┌─ AVAILABLE RECORDS

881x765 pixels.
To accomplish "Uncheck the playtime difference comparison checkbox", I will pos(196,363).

└─
┌─ AVAILABLE RECORDS

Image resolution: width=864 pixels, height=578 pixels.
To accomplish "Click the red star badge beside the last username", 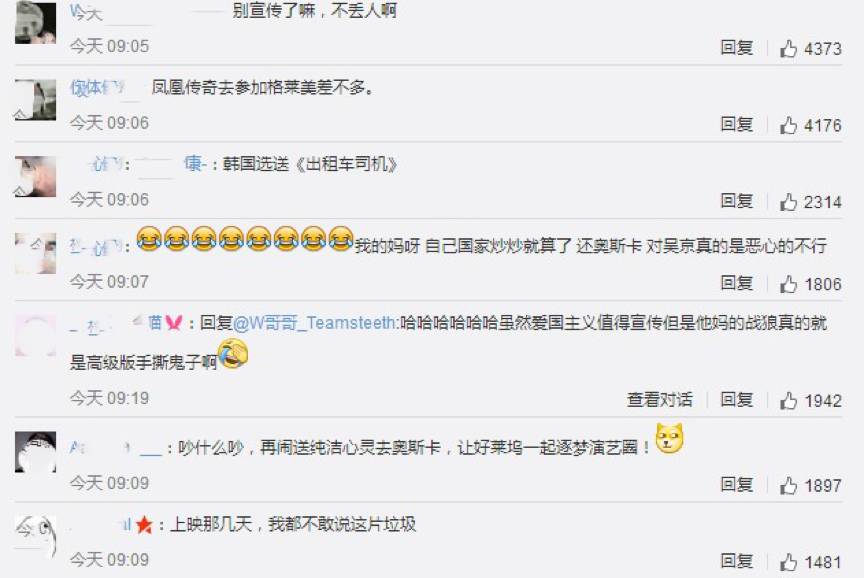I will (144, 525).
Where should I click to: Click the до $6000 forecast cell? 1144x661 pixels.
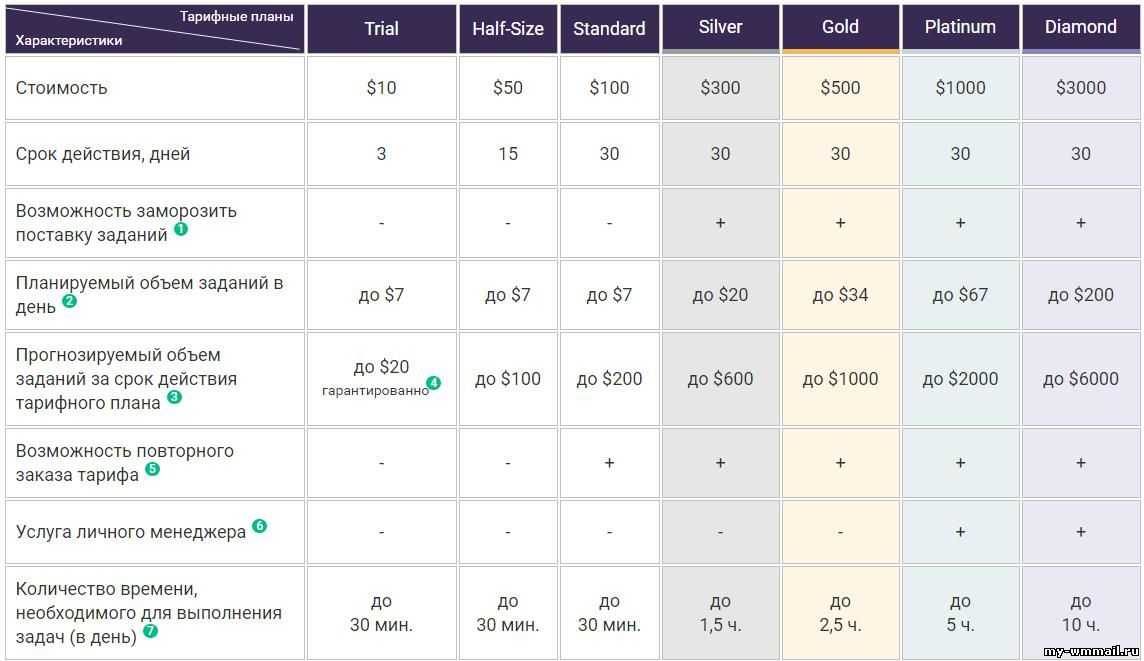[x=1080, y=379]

└─

▸ WHAT NEEDS TO BE DONE: Place the lines from the one containing "881x765 pixels." through the one containing "I will pos(196,363)." into a Markdown table with a Row column holding the row number and a Text column holding the line, and skip any blank lines.

▸ CORRECT ANSWER:
| Row | Text |
|---|---|
| 1 | 881x765 pixels. |
| 2 | To accomplish "Uncheck the playtime difference comparison checkbox", I will pos(196,363). |